My idea of a Hall of Famer is Gil Hodges. It’s always been, ever since I learned a) there was a Hall of Fame and b) Gil Hodges was somebody who was said to be on the verge of being elected or, perhaps more accurately stated, selected. Gil Hodges was the embodiment of Hall of Fame of greatness when I first encountered him through television and radio and newspapers and magazines and statistics and stories. My filter was Metsian, so if you want to factor in bias, feel free. We’re all biased in favor of what we care about deeply.
Kids who grew up in the same approximate era when Hodges was a living, then tragically prematurely deceased legend might not have made Gil their Cooperstown Ideal if they didn’t grow up in the New York area. That’s fair. If you were eight years old in the Twin Cities in 1971, you likely revere batting champ Tony Oliva in that fashion. If your formative baseball experience focused on Maury Wills stealing more bases than anybody had in generations, you can’t be talked out of knowing in your heart of hearts that Maury Wills — or at least his legs — should be sped upstate. Twelve in 1975 and from somewhere in New England? How can Luis Tiant not seem as worthy as anybody who ever pitched? If you were weaned on the White Sox way back when, Minnie Minoso or Billy Pierce or Dick Allen all make Hall of Fame sense to you the way Gil Hodges makes Hall of Fame sense to me.
None of the above was selected by the so-called Golden Era Committee. Not Jim Kaat, Ken Boyer or Bob Howsam, either. Ten candidates, ten honorable and outstanding careers, no dice whatsoever. The whole thing wound up an exercise in Hall of Fame self-congratulation. Look, they said, it’s a tough place to get into…why, we just went through a lengthy and detailed process of letting nobody in!
Should they be running the Hall of Fame to satisfy the inner child in every baseball fan? If they’re not to some extent, then they’re running it badly. There’s a kid I harbor in my heart of hearts. He came to baseball with Gil Hodges as his team’s manager. He saw Gil Hodges take his team to the World Series and win it when that was thought impossible. He saw Gil Hodges run that team for only a couple more years, but remembers the integrity he brought to the game and how he seemed to get the most out of his players. He never forgot the talk of what he did as a Brooklyn Dodger. He looked it up for himself and the facts aligned with the myths. That kid long ago hung a plaque for Gil Hodges. It would be swell if there was another one where more people can see it.
Whether they do or not, mine is never coming down.
***
It’s too late to electioneer — or selectioneer — but it doesn’t hurt to once again go over the basics of why Gil Hodges’s case is made over and over.
• Seven consecutive 100+ RBI seasons
• One of the top sluggers of all-time at the time of his retirement (when he delivered his 370th and final home run, it was more than any National League righthanded batter had ever hit)

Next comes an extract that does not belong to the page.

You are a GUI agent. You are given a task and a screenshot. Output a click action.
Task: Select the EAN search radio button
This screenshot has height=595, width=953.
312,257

• One of the best defensive first basemen ever…a Keith Hernandez quality glove, by all accounts, except it was worn on the hand less inclined to handle the position
• Key on- and off-field role on one of the sport’s most legendary powerhouse teams, contributing mightily to seven Dodger pennants and two Dodger world championships
• Universal admiration and esteem while he played and while he managed — which matters not just in the fine print and on principle but also if you’re going to hold dubious character against the ballplayers who have since statistically surpassed him
• An outstanding leader of a previously pathetic expansion team…in the American League with the mid-’60s Washington Senators
• And, not incidentally, that whole Miracle thing that unfolded on his watch during his aforementioned second campaign as manager of the Mets
As a player, the numbers shone in their time. As a skipper, nobody has been hailed as a guiding force in quite the same awed tones since. As a citizen of baseball and America, as beloved and respected as they came. The past tense isn’t really appropriate here. He’s still beloved. He’s still respected. He’s still hailed.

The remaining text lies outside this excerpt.